In an effort to teach the child not to touch the stove, some parents would allow the fire to die down to where the stove was still hot enough to be painful, but not enough to inflict a severe burn, then pretend not to see the child reaching out to touch the stove. When th pain was felt and the hand jerked back, they’d say “hot” so the child would understand. In this manner they were able to teach the child while controlling the seriousness of the injury.

Most children who were taught this way learned to trust their parents warnings about other things as well. Though they might be tempted, they believed their parents warnings, and hesitated to take the chance, avoiding many dangerous situations. Since it is impossible to protect the child from every danger, the quicker he learns to trust his parents judgment, the better for all concerned. Rewarding a child for doing what he’d been told encouraged further obedience.
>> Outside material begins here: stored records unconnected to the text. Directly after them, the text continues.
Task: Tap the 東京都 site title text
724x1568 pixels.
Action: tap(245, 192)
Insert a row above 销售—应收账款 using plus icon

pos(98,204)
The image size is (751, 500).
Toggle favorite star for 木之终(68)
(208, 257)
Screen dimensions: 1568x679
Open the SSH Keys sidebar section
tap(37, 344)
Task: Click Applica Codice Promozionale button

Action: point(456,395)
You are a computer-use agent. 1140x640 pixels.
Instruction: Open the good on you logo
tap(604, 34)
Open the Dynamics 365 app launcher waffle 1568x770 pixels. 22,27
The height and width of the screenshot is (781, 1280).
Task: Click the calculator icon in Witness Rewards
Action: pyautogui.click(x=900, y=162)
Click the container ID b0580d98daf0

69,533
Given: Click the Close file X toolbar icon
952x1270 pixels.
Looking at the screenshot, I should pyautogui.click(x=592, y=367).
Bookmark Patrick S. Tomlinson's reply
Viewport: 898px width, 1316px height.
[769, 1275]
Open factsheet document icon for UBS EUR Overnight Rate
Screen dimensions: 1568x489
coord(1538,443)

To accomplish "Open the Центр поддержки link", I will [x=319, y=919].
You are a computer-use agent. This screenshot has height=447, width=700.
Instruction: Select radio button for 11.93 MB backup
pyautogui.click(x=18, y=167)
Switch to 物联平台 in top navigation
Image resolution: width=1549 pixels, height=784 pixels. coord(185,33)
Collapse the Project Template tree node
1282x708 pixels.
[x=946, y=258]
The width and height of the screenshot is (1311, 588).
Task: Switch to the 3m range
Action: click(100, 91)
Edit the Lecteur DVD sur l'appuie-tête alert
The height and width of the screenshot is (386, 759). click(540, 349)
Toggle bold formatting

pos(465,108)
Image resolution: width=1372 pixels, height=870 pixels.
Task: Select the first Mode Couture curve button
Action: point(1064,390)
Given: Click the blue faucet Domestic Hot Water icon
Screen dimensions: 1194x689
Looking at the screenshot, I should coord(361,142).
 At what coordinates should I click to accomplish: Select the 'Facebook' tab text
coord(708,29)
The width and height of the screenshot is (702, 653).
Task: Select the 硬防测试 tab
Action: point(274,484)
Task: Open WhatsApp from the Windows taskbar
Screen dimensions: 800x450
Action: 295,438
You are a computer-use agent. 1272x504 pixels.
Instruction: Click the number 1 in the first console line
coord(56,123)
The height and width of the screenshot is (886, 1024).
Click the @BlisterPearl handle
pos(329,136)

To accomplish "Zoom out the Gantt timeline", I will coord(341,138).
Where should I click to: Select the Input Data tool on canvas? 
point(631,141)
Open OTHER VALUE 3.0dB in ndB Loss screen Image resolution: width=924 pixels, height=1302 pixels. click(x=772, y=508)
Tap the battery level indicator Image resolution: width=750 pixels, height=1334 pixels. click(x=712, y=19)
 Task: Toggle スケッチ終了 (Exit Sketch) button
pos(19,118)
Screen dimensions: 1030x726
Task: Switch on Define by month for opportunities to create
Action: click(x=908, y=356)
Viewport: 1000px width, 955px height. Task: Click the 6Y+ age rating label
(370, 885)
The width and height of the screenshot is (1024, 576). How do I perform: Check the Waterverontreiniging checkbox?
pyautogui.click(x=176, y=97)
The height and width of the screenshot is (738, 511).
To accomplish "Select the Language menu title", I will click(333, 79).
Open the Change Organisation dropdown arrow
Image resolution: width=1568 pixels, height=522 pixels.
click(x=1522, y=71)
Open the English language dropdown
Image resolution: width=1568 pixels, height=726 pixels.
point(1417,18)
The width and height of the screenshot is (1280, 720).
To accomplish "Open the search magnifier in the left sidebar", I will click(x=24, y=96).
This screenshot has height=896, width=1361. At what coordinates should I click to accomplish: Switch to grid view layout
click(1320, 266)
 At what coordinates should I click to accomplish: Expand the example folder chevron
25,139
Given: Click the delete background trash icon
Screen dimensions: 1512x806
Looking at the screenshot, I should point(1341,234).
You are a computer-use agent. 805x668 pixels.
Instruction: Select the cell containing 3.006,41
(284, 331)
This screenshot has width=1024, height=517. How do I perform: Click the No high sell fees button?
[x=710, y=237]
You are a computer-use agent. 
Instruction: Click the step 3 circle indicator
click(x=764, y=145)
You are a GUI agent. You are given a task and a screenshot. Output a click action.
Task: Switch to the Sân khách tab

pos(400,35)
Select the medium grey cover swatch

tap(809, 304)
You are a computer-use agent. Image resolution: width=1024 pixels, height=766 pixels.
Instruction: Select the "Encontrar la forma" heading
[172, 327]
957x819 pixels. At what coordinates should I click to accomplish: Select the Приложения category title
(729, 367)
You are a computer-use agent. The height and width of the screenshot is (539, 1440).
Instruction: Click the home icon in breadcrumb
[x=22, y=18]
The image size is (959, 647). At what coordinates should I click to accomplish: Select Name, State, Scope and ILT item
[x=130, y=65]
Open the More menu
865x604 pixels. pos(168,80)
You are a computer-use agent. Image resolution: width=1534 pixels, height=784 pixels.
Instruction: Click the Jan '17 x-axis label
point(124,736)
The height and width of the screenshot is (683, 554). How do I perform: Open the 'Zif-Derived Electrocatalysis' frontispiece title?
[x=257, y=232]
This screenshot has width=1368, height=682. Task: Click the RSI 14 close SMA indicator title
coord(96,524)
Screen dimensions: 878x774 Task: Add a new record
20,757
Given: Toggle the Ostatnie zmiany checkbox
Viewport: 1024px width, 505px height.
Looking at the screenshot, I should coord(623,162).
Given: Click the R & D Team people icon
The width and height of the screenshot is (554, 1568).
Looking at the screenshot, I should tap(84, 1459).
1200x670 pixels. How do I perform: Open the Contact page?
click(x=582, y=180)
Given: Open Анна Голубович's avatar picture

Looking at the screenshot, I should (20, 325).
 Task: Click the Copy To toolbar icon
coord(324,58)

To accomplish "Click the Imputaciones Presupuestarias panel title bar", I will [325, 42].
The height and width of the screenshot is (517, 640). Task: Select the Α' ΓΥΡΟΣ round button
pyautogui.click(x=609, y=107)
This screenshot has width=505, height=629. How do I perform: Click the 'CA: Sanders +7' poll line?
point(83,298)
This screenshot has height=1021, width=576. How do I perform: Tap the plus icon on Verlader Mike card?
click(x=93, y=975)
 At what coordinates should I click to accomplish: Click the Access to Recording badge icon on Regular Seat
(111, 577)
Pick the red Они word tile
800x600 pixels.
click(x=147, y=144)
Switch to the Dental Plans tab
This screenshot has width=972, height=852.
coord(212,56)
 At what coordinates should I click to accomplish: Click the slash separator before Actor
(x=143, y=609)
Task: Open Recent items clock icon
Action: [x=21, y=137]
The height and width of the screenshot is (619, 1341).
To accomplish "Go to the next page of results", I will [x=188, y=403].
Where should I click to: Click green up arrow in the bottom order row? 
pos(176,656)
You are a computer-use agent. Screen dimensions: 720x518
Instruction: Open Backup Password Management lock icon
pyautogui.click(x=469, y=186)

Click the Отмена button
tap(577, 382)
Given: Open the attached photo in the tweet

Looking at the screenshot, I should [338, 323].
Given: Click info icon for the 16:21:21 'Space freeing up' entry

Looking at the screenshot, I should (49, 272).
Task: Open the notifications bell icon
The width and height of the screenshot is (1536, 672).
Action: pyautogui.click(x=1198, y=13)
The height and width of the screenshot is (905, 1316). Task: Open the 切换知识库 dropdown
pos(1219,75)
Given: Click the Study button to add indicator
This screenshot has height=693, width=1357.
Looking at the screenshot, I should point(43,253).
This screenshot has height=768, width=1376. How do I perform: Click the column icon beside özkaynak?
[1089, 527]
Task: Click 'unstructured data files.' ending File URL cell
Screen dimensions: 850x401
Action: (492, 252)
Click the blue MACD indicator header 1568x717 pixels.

God uses similar means with us, because they work.

Just as the parent controlled the fire to limit the pain the child might experience, God controls the temptations we are exposed to, according to I Corinthians 10:13. “There hath no temptation taken you but such as is common to man: but God is faithful, who will not suffer you to be tempted above that ye are able; but will with the temptation also make a way to escape, that ye may be able to bear it.” Like the parent, he may allow us to be tempted to see if we have learned to obey, rewarding us if so or letting us experience the consequences if we haven’t.

“Blessed is the man that endureth temptation: for when he is tried, he shall receive the crown of life, which the Lord hath promised to them that love him.” (James 1:12)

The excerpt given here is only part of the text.